Description of the task: Reproduce the data below word for word, from its first line through the line containing "coord(23,17)", both ends included.
--- Begin Source material ---
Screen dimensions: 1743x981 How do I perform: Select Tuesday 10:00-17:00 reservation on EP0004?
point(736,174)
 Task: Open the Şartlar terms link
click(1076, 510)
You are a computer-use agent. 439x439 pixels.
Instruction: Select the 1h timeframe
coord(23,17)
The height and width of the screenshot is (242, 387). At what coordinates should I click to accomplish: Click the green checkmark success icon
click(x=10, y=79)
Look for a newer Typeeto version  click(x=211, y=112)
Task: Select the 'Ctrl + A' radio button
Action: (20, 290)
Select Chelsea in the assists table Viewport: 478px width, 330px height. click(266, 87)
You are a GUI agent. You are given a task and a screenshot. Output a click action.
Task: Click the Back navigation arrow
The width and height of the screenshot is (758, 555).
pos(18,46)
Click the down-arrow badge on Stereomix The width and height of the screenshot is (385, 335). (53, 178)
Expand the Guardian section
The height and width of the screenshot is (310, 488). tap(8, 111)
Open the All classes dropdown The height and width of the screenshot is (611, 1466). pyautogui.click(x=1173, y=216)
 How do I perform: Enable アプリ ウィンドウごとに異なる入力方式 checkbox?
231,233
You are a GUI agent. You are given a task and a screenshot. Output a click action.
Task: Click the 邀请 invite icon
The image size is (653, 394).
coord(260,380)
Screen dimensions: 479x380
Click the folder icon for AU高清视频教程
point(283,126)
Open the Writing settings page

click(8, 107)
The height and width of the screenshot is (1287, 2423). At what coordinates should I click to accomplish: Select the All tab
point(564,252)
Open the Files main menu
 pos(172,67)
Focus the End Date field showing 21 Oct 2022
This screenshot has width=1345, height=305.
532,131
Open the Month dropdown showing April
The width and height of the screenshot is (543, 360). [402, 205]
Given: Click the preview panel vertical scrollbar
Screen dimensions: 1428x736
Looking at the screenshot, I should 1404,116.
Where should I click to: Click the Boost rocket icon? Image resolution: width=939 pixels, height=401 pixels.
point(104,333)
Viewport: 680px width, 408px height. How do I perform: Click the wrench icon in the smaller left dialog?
--- End Source material ---
Reply:
Screen dimensions: 1743x981 How do I perform: Select Tuesday 10:00-17:00 reservation on EP0004?
point(736,174)
 Task: Open the Şartlar terms link
click(1076, 510)
You are a computer-use agent. 439x439 pixels.
Instruction: Select the 1h timeframe
coord(23,17)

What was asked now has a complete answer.